You have 7 evenings in a week. Use them well.

By | June 28, 2017

On Saturday week and a half, I’ve been on finals gala of Get Noticed contest. Unlike last year I won’t write a summary about the event itself. Instead, I’ll share one really simple thing with you.

On gala, I’ve been rewarded with special prizes by two sponsoring companies – Microsoft and Objectivity. Awards were really neat and second one contained a card with two sentences. Exact same sentences as in this post title.

Most of us work 8 hours a day for 5 days in a week or going to some kind of school. After that, we have our free time and we can do whatever we want with it. Some people use part of this time for self-development, some don’t.

Developing your soft or hard skills after work is not required to be good at being a developer (or any other activity). You may be tired, bored or find other reason for not doing it. There are a lot of reasons to just rest and do nothing. And while rest is really important, and can be in my opinion considered constructive to some degree), it’s also kind of addictive. It really easy to make a routine from being lazyass. I know that because I’ve had routine like that for a ling time.

Imagine a simple and possible situation where on each of those 7 evenings a week you’re going to sacrifice one hour of your time on something productive, in my case, it’s mostly related to coding but it can be anything at all as long as you develop yourself during this. And again – boring, tired, don’t want to do that stuff.

Truth be told it wouldn’t be surprising that if you’re doing SQL, NET or Java for 40 hours a week you are tired and you don’t want to see it anymore. But what about doing something different? What about trying to rewire your brain to do things differently? Are you doing object oriented programming?
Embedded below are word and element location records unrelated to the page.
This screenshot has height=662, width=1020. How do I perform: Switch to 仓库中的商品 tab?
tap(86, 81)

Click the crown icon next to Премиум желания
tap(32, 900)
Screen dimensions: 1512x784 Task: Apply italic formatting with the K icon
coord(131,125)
Try to write some functions! You’re seeing SQL relations even when you’re dreaming? Try NoSQL or even graph database then. You’re doing LINQ for hours and really like it? Go deeper, go so deep you’ll never use that knowledge in everyday work, just for fun. Or when you really don’t want to look into a computer screen at all go to the Toastmasters meeting, learn carpentry or try meditating. And at the end of the day ask yourself a simple question – “Am I better/smarter/happier person compared to when I woke up?”.
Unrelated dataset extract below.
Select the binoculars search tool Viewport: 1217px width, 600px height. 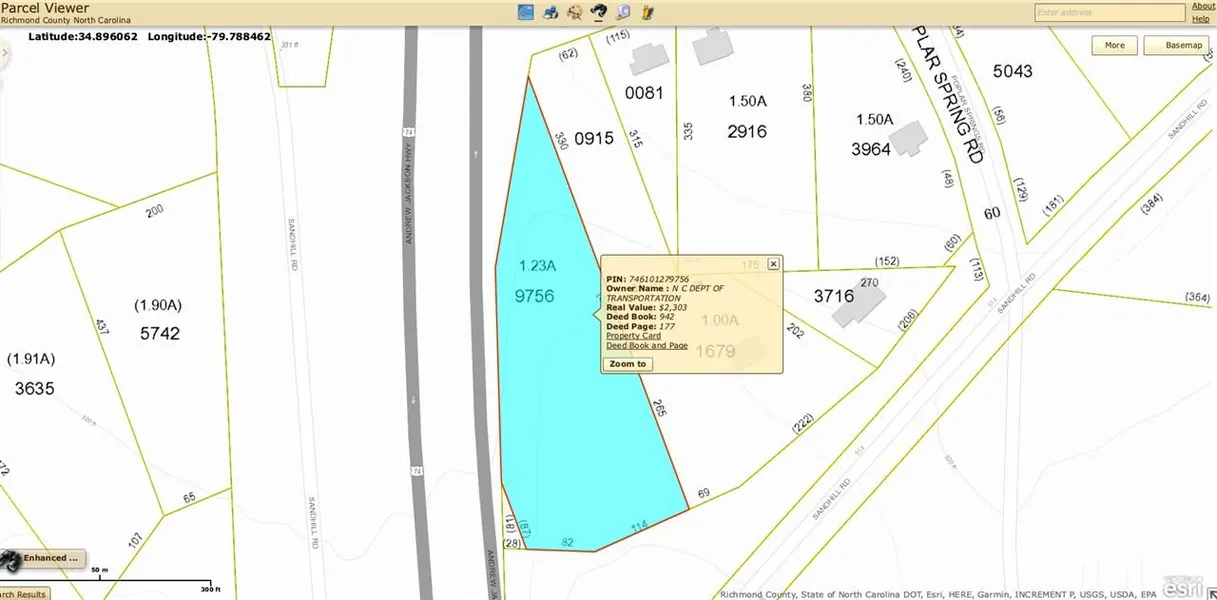point(600,12)
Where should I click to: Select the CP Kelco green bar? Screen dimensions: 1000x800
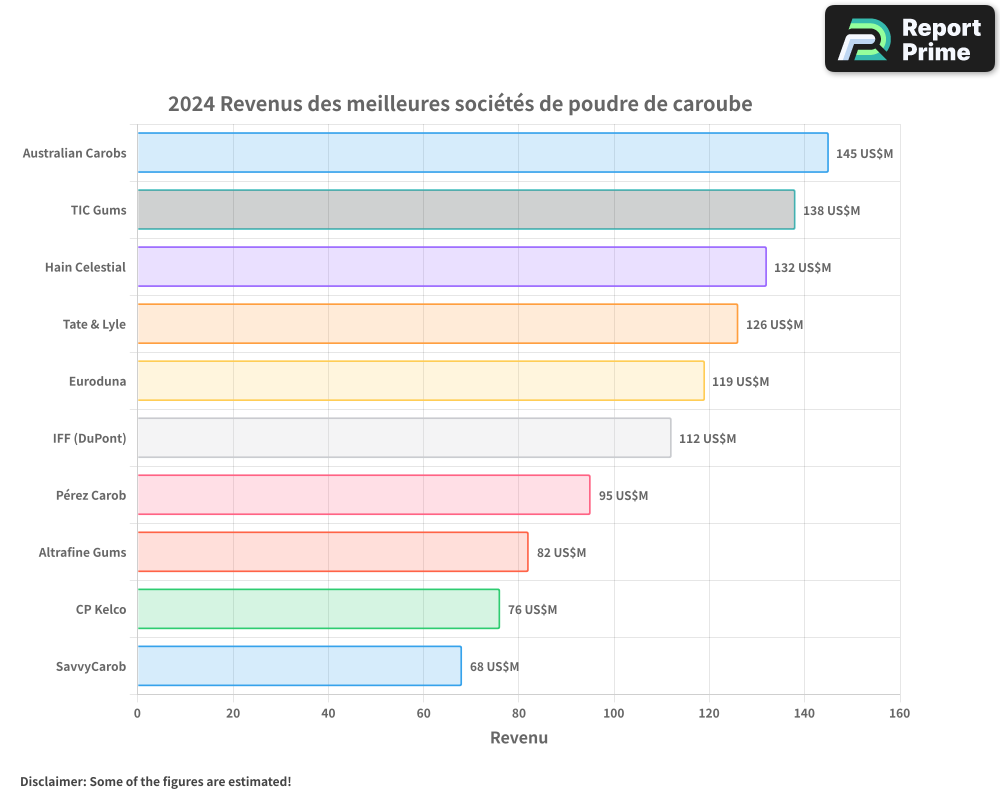(318, 609)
And at the end of the day ask yourself a simple question – “Am I better/smarter/happier person compared to when I woke up?”.

For me, there is really a few thing better than being fulfilled and feeling better. And apart from satisfaction, new experiences and/or knowledge – it opens up your mind. Because some people that have a certain degree of expertise in for example in SQL can bring down every problem to tables and relations and most of the time being fixed on something will make you blind to a real and easy solution.

So let’s go back to sacrificing 1 hour a day for doing something constructive. It’s not much and most of us can fit that in our schedule. Add 1 hour somewhere else during a week because few minutes there and few minutes there can pile up to that and we have 8 hours per week where we’ve done something. Something fun, but also something productive. And in my case, those 8 hours (well, I’m doing more than that) are being spent on coding, bloging or related things. That means I’m spending at least additional 20% time on code than just 40h a week in my job. And on that scale, it’s a lot.

And doing things differently means I’m used to learning new stuff. I’m not sitting in one project, one framework, one DB and so on. My mind is malleable because I’m learning new technologies and ways of thinking on a daily basis.

There are no cons on doing something. Every day we’re spending about a third of a day in office, third on sleeping and if we’re counting route to work and daily responsibilities we’re left with much less than a quarter of a day of our own, free time. Sure it’s possible to grab a beer, watch some stupid show or spend all of that on killing boredom. So how about instead of being bored

So how about instead of being bored, instead of doing pointless things we’ll take each of those seven evenings in each week and use them well?